Donald Trump has not been shy about, ahem, extrapolating from press reports or what “everybody has told [him]” to elevate rumors into national news stories. Some highlights include calling Ben Carson “pro-abortion,” suggesting Ted Cruz backed the Keystone pipeline because he was seeking to aid his native Canada, and, most famously, nurturing conspiracy theories about President Obama’s birthplace.
Trump said those things because he was trying to bring down a rival, and in the case of Carson, at least, weeks of damaging attacks and speculation, including about Carson’s mental health, did their work. And Trump has shrugged off those who have complained about his tactics. As one of his mottoes goes: “When somebody screws you, screw ‘em back, but a lot harder.”

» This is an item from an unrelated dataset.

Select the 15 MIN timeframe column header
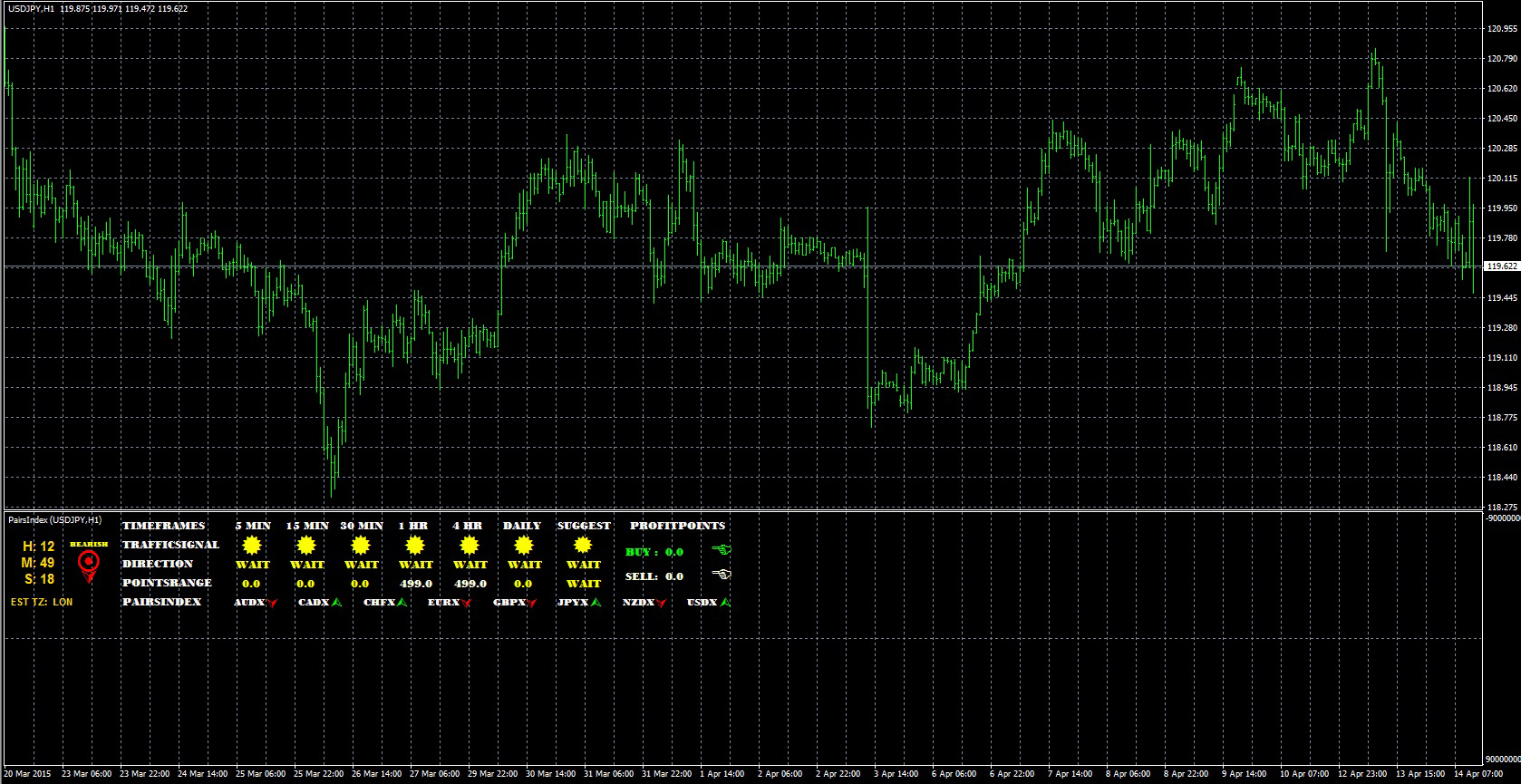The height and width of the screenshot is (784, 1521). click(x=307, y=526)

But having lost in Iowa despite a long-standing lead in the polls, Trump has adopted a love of pure political discourse that would make the League of Women Voters stand up and cheer.
Trump is full of outrage that Cruz’s staff pushed out a CNN report to caucus goers that Carson was heading home to Florida instead of on to New Hampshire, suggesting his departure from the race was imminent. Carson, as it would turn out, was actually not leaving the trail for good, but rather heading home for a fresh change of clothes. Trump also now takes issue with a piece of pre-election Cruz junk mail that unwitting voters might have believed was a formal notice from an election official.
Leaving aside virtue and propriety, which is always good practice when talking about politics, the question is: Did Cruz’s tactics work?
Cruz may have helped pad his margin, but it’s doubtful that any of that swung the race to Cruz. Both he and Carson outperformed pre-election polls, so there’s not much evidence that the rumor mongering did significant harm. And it is not likely that Trump would have been the main beneficiary of any votes lost to the Cruz tactics. A late surge for Sen. Marco Rubio, R-Fla., suggests that he might have been the recipient of any additional Carson runoff.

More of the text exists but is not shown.